#### [What to do]
Output exactly the lines from the one with "Screen dimensions: 742x573" through the last line of the data below, both included, and nothing more.

#### [Given information]
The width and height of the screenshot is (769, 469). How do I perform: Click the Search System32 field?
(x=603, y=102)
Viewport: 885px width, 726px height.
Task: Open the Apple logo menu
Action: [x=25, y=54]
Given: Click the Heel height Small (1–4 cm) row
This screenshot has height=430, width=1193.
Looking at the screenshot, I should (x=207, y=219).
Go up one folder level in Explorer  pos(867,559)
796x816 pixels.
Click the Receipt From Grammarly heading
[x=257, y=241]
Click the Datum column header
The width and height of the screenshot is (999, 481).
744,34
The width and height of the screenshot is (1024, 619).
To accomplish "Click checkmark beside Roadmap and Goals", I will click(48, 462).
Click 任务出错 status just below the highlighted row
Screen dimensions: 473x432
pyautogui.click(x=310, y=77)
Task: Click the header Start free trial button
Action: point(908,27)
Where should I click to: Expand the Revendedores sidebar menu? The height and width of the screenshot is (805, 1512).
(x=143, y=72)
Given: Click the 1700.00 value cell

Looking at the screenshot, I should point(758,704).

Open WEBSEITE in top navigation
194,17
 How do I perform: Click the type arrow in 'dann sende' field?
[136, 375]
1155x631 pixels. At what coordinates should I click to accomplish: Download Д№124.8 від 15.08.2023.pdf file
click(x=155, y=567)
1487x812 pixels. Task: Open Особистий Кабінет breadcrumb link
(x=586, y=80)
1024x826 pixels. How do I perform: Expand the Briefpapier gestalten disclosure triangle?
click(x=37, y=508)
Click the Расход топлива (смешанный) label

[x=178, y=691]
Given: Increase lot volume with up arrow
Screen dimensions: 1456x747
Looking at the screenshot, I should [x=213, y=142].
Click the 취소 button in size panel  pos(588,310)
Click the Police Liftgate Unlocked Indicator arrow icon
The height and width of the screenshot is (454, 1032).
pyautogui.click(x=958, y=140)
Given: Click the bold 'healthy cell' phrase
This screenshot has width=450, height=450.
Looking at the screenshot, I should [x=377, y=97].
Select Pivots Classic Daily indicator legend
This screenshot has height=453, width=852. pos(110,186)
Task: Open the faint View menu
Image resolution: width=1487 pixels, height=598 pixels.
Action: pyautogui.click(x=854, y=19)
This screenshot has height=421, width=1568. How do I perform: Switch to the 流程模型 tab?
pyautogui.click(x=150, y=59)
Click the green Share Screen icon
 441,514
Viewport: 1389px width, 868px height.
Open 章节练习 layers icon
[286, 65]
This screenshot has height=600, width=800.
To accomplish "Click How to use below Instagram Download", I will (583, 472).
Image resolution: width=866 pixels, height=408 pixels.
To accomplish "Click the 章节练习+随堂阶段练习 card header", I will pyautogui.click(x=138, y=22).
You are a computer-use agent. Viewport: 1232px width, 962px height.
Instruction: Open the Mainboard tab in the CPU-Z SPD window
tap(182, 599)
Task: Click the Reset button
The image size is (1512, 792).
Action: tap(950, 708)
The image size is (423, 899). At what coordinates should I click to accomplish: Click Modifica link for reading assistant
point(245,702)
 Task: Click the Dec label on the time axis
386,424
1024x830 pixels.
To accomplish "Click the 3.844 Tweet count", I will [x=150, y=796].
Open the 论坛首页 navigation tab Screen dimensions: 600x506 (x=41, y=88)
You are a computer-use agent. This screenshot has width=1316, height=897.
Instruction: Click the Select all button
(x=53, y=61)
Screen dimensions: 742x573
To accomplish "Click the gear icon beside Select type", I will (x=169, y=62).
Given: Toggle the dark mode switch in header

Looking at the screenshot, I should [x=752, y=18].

#### [Worked solution]
Screen dimensions: 742x573
To accomplish "Click the gear icon beside Select type", I will (x=169, y=62).
Given: Toggle the dark mode switch in header

Looking at the screenshot, I should [x=752, y=18].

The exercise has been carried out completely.